A joint report from Atelier and Accenture estimates the beauty industry is missing out on $86 billion in annual revenue due to innovation inefficiencies. This figure illustrates the cost of slow product development, rigid supply chains, and fragmented systems that hinder brands from responding promptly to market demand.
In an interview with CosmeticsDesign US, Nick Benson, Founder and CEO of Atelier, said the $86 billion figure was derived by “taking real-world revenue gains delivered by our composable manufacturing platform for existing customers and extrapolating that to the entire $674 billion beauty market annually.
“Another way to think about this number is the total value of unrealized competitive advantage.”
Beauty innovation is slowing down
The volume of new product launches in beauty has declined sharply over the past decade. Data from Mintel cited in the report shows that only 46% of global product launches between January and May 2024 were new innovations, down from 63% in 2015. The remainder were product “renovations,” including repackaging or formula updates.

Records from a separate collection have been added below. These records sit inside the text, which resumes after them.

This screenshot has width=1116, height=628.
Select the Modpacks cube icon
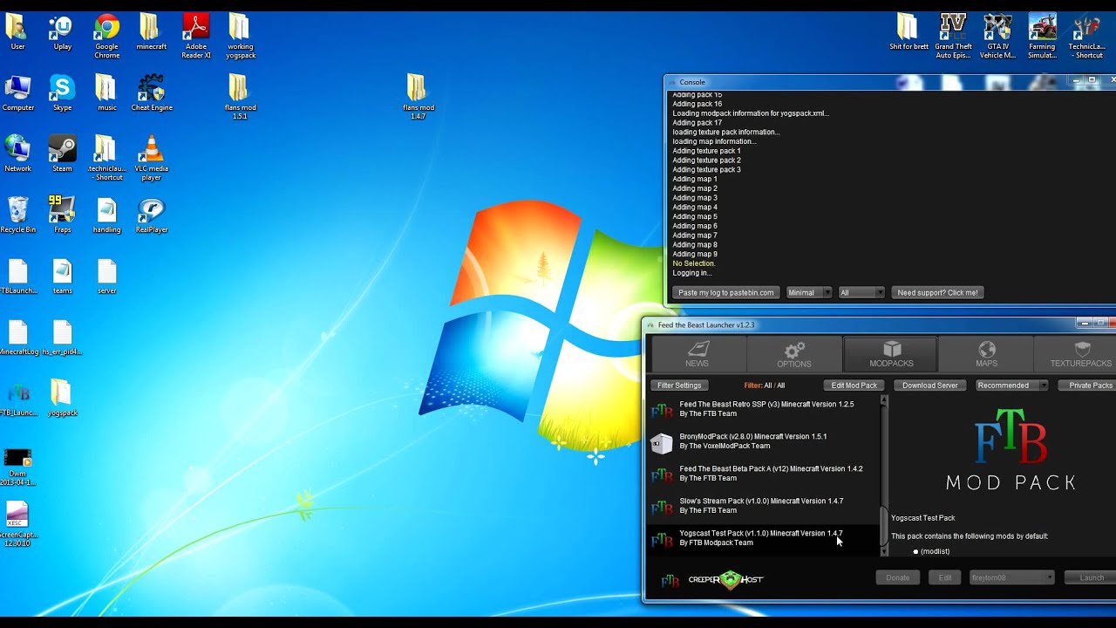(890, 349)
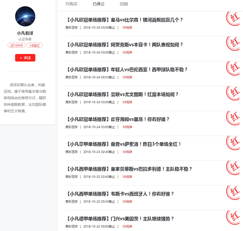Click the red + 关注 follow button
243x231 pixels.
(25, 58)
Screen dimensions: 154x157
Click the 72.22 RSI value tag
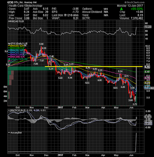coord(148,27)
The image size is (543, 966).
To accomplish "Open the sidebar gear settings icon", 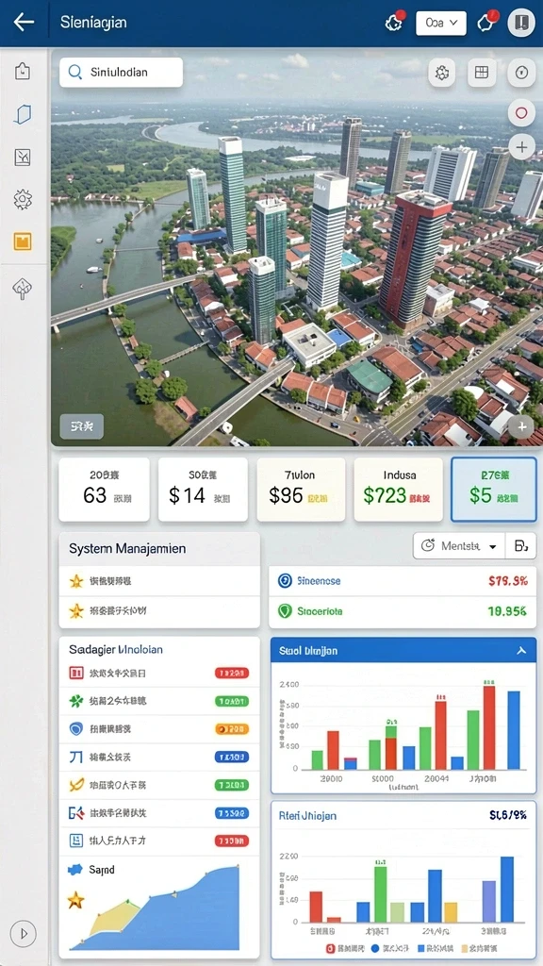I will click(23, 199).
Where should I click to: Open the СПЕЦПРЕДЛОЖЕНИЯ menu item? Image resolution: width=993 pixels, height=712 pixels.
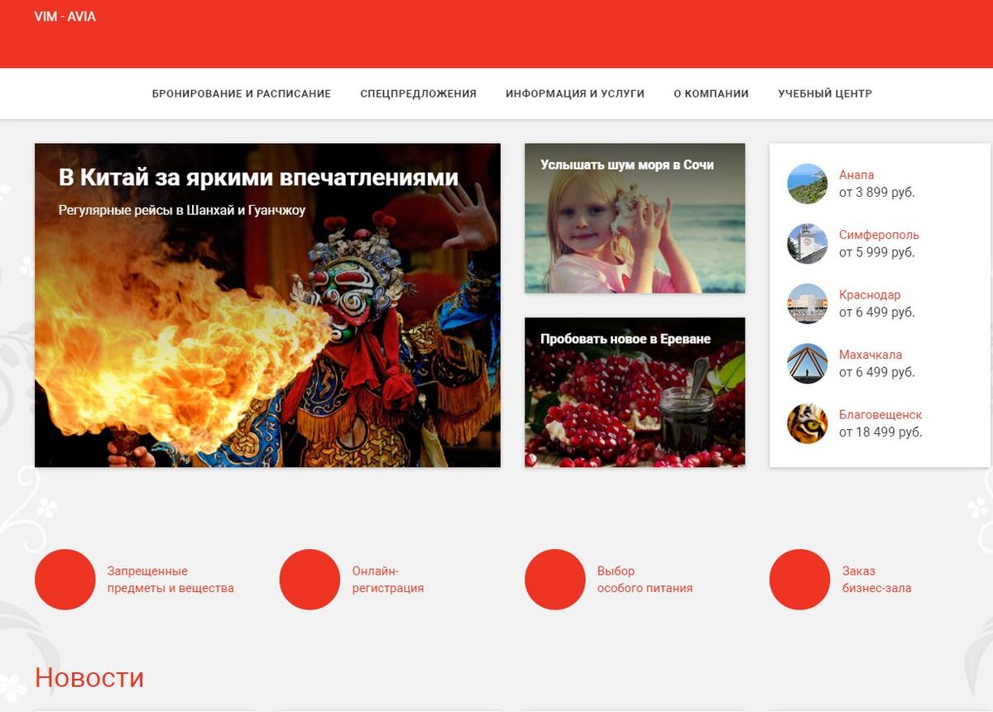(x=418, y=93)
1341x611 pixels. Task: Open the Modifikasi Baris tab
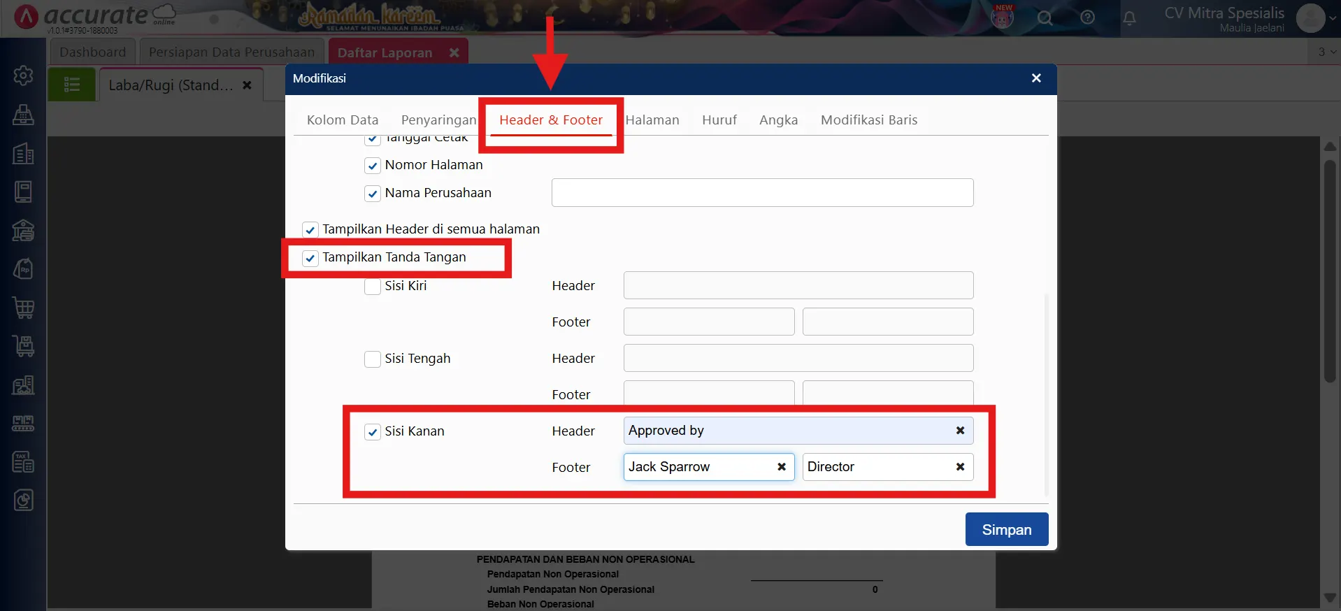(x=868, y=120)
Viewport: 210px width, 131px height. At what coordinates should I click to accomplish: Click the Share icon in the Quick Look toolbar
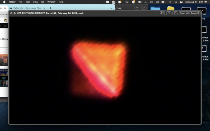click(x=175, y=13)
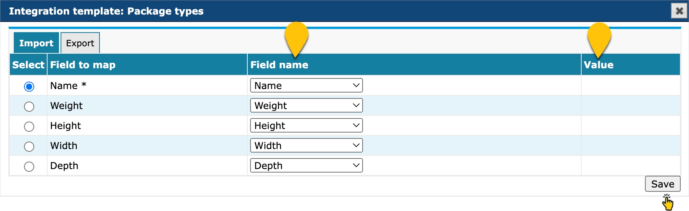Screen dimensions: 689x211
Task: Click the Select column header
Action: point(28,65)
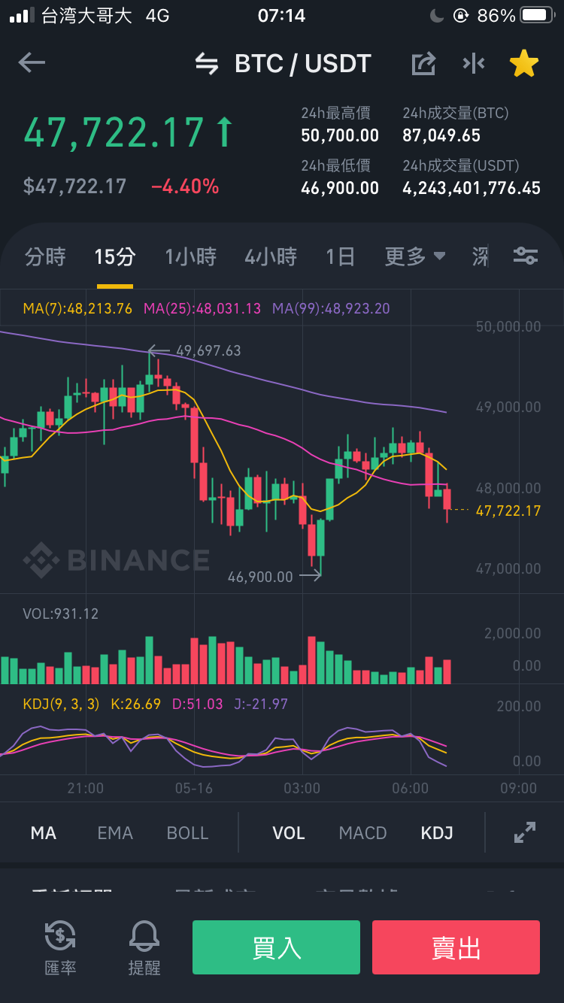Tap the back arrow icon
This screenshot has height=1003, width=564.
point(32,63)
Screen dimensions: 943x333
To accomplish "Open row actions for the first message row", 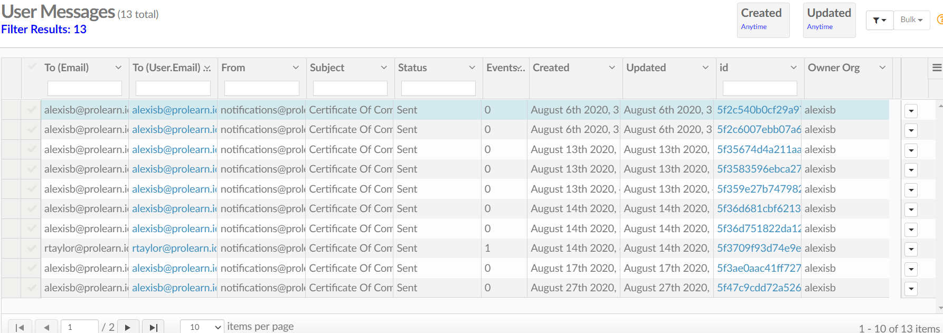I will click(911, 111).
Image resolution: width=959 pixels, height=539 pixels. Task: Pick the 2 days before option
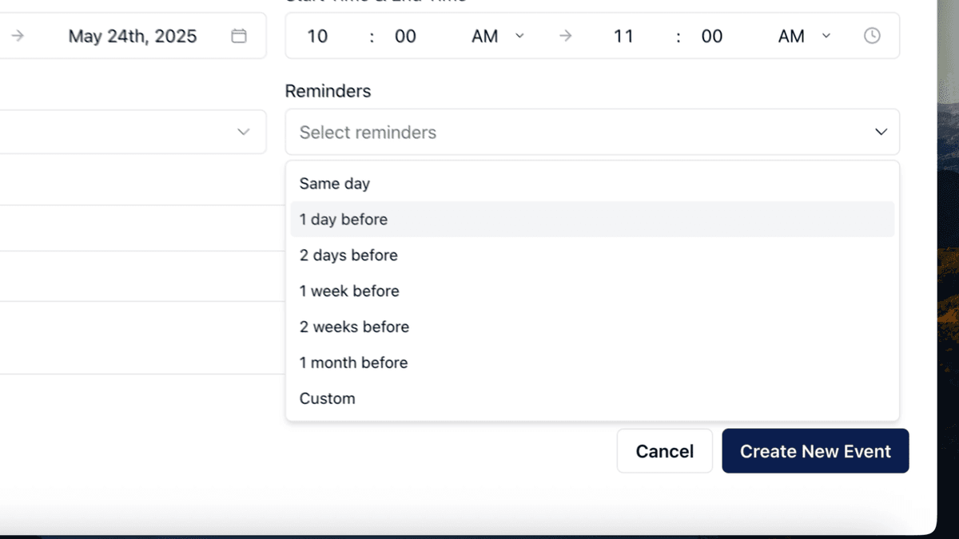tap(592, 256)
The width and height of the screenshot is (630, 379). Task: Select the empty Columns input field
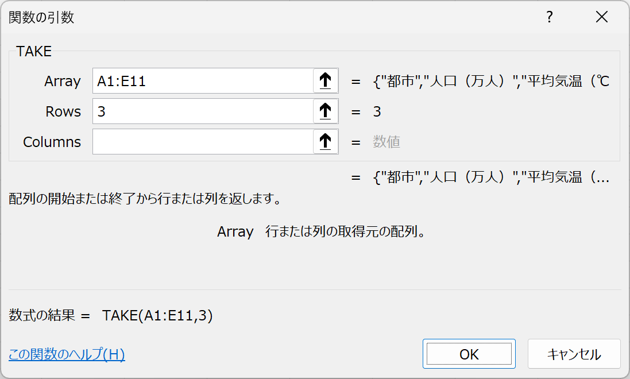coord(203,141)
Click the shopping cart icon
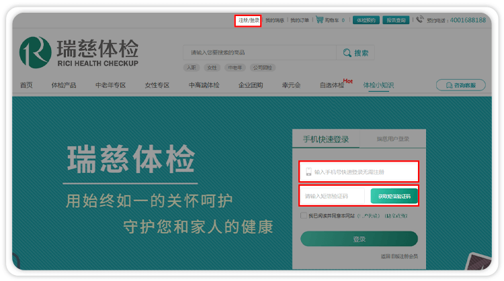This screenshot has width=504, height=281. [319, 20]
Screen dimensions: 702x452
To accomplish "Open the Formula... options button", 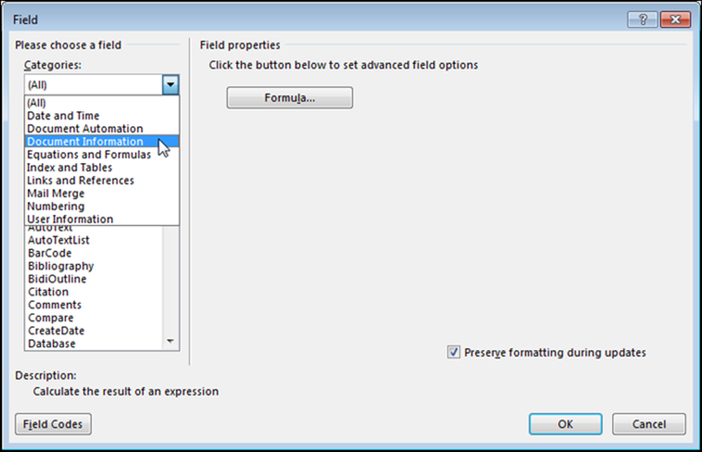I will [290, 98].
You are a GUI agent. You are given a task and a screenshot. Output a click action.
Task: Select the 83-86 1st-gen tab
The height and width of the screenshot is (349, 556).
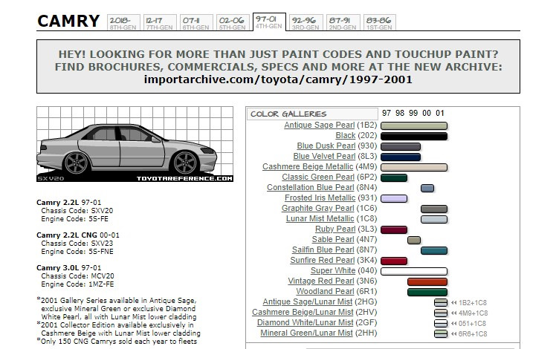coord(379,23)
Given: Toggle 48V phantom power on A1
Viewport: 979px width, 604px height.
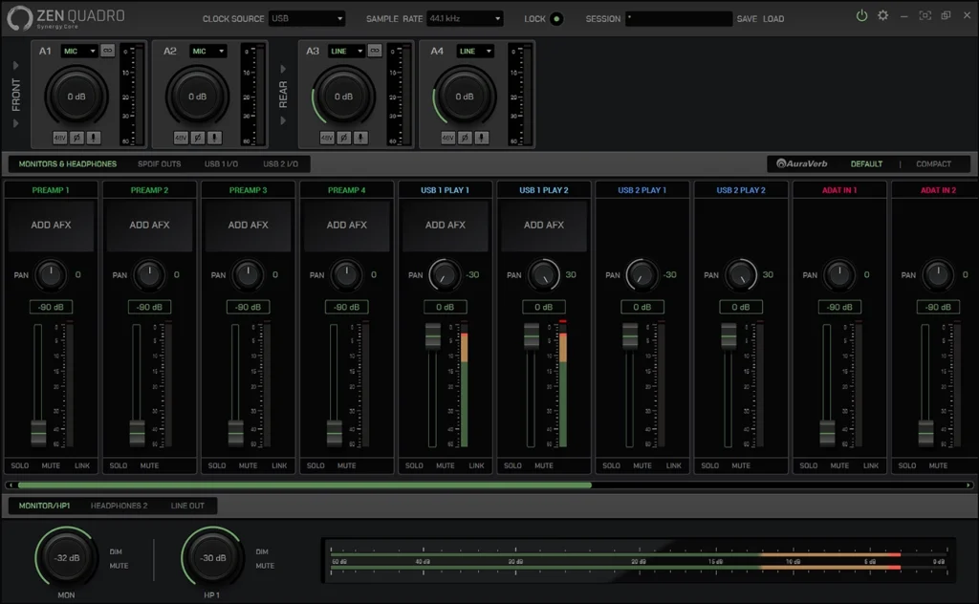Looking at the screenshot, I should pyautogui.click(x=60, y=138).
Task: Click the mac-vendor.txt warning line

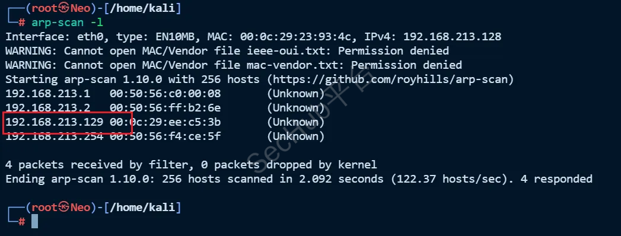Action: [x=234, y=65]
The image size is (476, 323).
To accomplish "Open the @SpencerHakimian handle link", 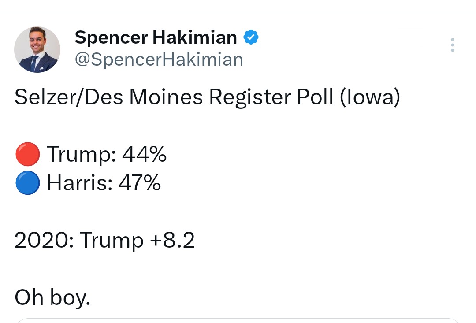I will (x=159, y=59).
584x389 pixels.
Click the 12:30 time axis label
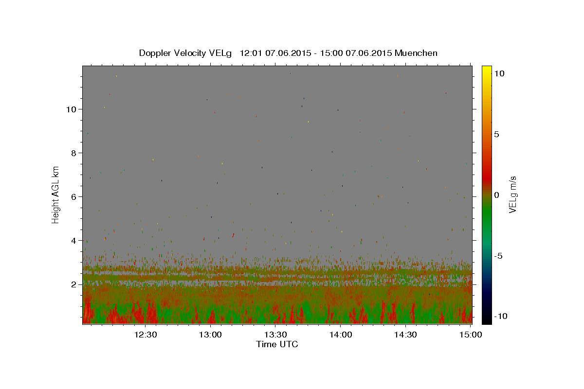coord(146,335)
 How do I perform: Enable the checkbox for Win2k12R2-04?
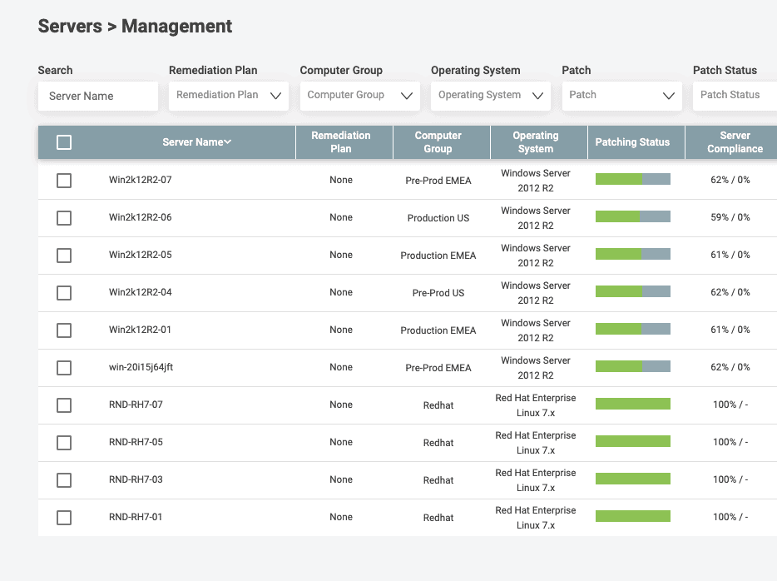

This trend reflects the rising cost and complexity of bringing new products to market. “Brands are trapped in legacy thinking built around archaic relationships and processes from twenty years ago,” Benson noted, “combined with risk aversion that paradoxically makes maintaining the status quo the riskiest strategy when current setups are actively costing market share.”
Four structural barriers slowing the industry
The report identified four key challenges limiting innovation speed and operational resilience:
- System misalignment: Only 13% of companies say their supply chain and manufacturing capabilities align well with their business goals.
- Legacy infrastructure: Just 11% have implemented architected, end-to-end systems.
- Supply chain fragility: 59% rely on sole-sourced or few suppliers, creating risk exposure.
- Data disconnects: 79% of companies struggle to translate customer data into actionable product decisions.
“These inefficiencies aren’t just operational,” Benson explained. “They’re strategic blockers that are actively preventing brands from seizing market opportunities.”
Consumer expectations outpace industry response
The pace of disruption has accelerated 183% since 2019, according to Accenture’s Pulse of Change Index, but most consumer goods companies still take over a year to respond to market shifts. In the beauty industry, this lag translates into lost market share and unmet demand.
Benson emphasized the urgency: “Across all industries, but especially in trend-driven ones like beauty, the ability to rapidly meet changing consumer demands can make or break a company.”
A cited example from 2024 illustrated this mismatch: according to the report, Prada’s Astral Pink lip balm sold out within hours after a viral moment but couldn’t be restocked quickly due to supply chain constraints, which underscored the risks of slow responsiveness.
Composable manufacturing as a strategic lever
The report positioned composable manufacturing as a model for accelerating time-to-market and defined the concept as a system that “virtualizes physical manufacturing resources into a unified network with modular building blocks.”
“Traditional manufacturing locks brands into rigid supplier relationships and linear processes,” Benson said. “Composable manufacturing virtualizes physical manufacturing resources… eliminating the false choice between speed, quality, and cost and enabling rapid response when disruptions occur.”
A case study in the report detailed a global cosmetics client that cut its product development timeline from 12–18 months to three months using this approach, resulting in a revenue uplift of 12.8%.
A new innovation metric: The innovation multiple
To better quantify innovation ROI, the report introduced the Innovation Multiple, which is a ratio of a SKU’s gross profit to its total innovation investment, including R&D, sampling, and staffing costs.
“The Innovation Multiple gives brands a data-driven metric to replace gut-feeling decisions with performance-based partnerships that optimize resource allocation,” Benson explained. “Soon, we’ll be launching this publicly for our partners to calculate and optimize.”
Three strategic moves for brands
To close the innovation gap, Benson recommended three immediate actions:
- Audit supplier concentration to reduce sole-source dependency.
- Adopt data-informed manufacturer selection over traditional relationship-based sourcing.
- Build multi-shoring capabilities to withstand global disruptions.
“Brands must immediately audit their supply chain vulnerabilities,” he concluded, “because as we’ve seen with COVID, Suez, and current tariffs, these problems will never end.”